▶ _Artículo_
Partimos del vocablo “vino”, por definición “bebida alcohólica que se hace del zumo de las uvas exprimido y fermentado naturalmente”; el diccionario etimológico y el académico nos remiten al latín; “vinum” designaba esta bebida y, además del sustantivo que hoy usamos, nos da otros derivados, como “vinicultura” y “vinicultor” (en relación con la elaboración del vino); “vinícola” (“relativo a la fabricación del vino”), “vinoso” (“que tiene calidad o apariencia de vino”), “vinífero” (“que produce vino”); pero también nos encontramos con “viña”, que proviene del latín “vinea”: es el terreno plantado de vides, aunque puede usarse en sentido figurado en expresiones metafóricas, tales como “por viña vendimiada”, expresión que significa “fácilmente, sin reparo ni estorbo”; “todo tiene la viña: uñas, pámpanos y agraz”, expresión coloquial que indica que, en todo, hay cosas buenas y malas. El conjunto de viñas cultivadas constituye un “viñedo”, que se mide en hectáreas. Y el propietario de una viña es el “viñatero” o “viñador”.
Ligadas a estas palabras se dan “viticultura” y “viticultor”: la primera hace alusión al cultivo de la vid; la segunda, a la persona que se dedica a ese cultivo.
Nos sorprende buscar, en repertorios especializados, un sinfín de frases formadas con “vino” y adjetivos: “vino común” o de mesa; “vino espumoso o espumante”, antes llamado “champán”, hasta que este nombre fue prohibido por la Ley de Denominación de Origen; “vinagre” (de vino y acre), como fermentación ácida del vino; “vino de postre”, dulce o semidulce, que se toma con esa comida o sirve para agregarlo en la preparación de un postre. Además, existen vinos tintos, claretes y blancos: los primeros se elaboran a partir de hojas tintas, con un color que oscila entre el rojo guinda y el negro azulado; los claretes son vinos afrutados y ligeros, que pueden provenir de la mezcla de uvas blancas y tintas; los blancos son muy claros, con abundancia de amarillo matizado y amplia gama de tonos verdes y dorados. Una variedad de los tintos es el tempranillo, que ha encontrado en Mendoza un buen lugar y que se caracteriza por poseer color brillante y aroma a frutas rojas.

▶ _Ejercicios y tareas_
• 1. Transcribe del artículo sobre el vocabulario del vino el fragmento que comienza con "Ligadas a estas" y sigue hasta "a ese cultivo.".
• 2. Prosigue el artículo sobre el vocabulario del vino a partir de su última oración.
Los datos no intervienen en esta actividad.

▶ _Datos_
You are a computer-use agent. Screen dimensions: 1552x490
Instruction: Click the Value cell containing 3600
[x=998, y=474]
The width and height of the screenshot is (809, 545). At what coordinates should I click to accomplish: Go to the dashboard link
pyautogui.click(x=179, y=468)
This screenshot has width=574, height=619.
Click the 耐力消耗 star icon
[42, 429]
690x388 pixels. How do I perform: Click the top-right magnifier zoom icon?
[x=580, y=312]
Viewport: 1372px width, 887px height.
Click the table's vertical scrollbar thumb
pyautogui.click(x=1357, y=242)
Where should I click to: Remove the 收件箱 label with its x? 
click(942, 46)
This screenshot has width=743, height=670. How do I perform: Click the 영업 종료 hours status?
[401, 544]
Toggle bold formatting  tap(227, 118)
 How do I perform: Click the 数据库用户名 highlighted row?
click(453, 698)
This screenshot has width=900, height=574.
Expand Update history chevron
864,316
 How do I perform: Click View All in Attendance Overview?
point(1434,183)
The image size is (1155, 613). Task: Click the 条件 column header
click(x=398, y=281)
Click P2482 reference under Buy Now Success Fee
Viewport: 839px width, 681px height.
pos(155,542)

▶ _Respuestas en orden_
• 1.
Ligadas a estas palabras se dan “viticultura” y “viticultor”: la primera hace alusión al cultivo de la vid; la segunda, a la persona que se dedica a ese cultivo.

• 2.
También, oímos hablar de “varietal”, vino elaborado a partir de una sola variedad de uva. Y por “vino añejo” se entiende el que tiene prolongada estancia en barrica o botella. Otras denominaciones son “vino picado” o avinagrado, con exceso de ácido acético; pero nuestro invitado de honor es el “malbec”, que toma su nombre de la uva homónima, traída desde Francia a Argentina por Michel Pouget, en la segunda mitad del siglo XIX, por encargo de Sarmiento.
¿Y cómo relacionamos el término “vendimia” con el vino? Lo hacemos a través de su etimología: en latín existía el vocablo “vindemia”, formado por la ya mencionada “vinea” (“viña”) y el verbo “demere” (“quitar, arrancar, retirar”); en la evolución fonética desde el latín al español, se ha producido una inversión o metátesis en el orden vocálico, que nos da el actual “vendimia”, con el significado de “recolección y cosecha de las viñas”.
Pero si vamos más allá de los vocablos latinos, nos encontramos con el término griego “óinos”, del cual derivamos hoy palabras como “enología”, “enólogo” y “enoteca”; los dos primeros se vinculan al conocimiento relativo a la elaboración de vinos; en cambio, “enoteca” es el lugar donde se guarda una colección de ellos. Se acerca a “bodega”, derivado del griego “apotheké”, con tres significados: conjunto de instalaciones donde se elabora y somete a crianza un vino; empresa que se dedica a la elaboración y comercialización de este producto y lugar aéreo o subterráneo donde se conserva el vino, con temperaturas relativamente constantes. Se relaciona este vocablo con “cava”, sitio que se destina a la guarda de vinos, generalmente bajo tierra, para lograr las condiciones ideales de almacenaje.
Tomando al azar términos del léxico del vino, nos encontramos con el verbo “catar”; de él averiguamos que consiste en degustar un vino seleccionado a fin de apreciar sus caracteres. Quien lo hace es el “catador” o “catavinos”, persona que utiliza vista, olfato y gusto para apreciar las cualidades organolépticas del vino.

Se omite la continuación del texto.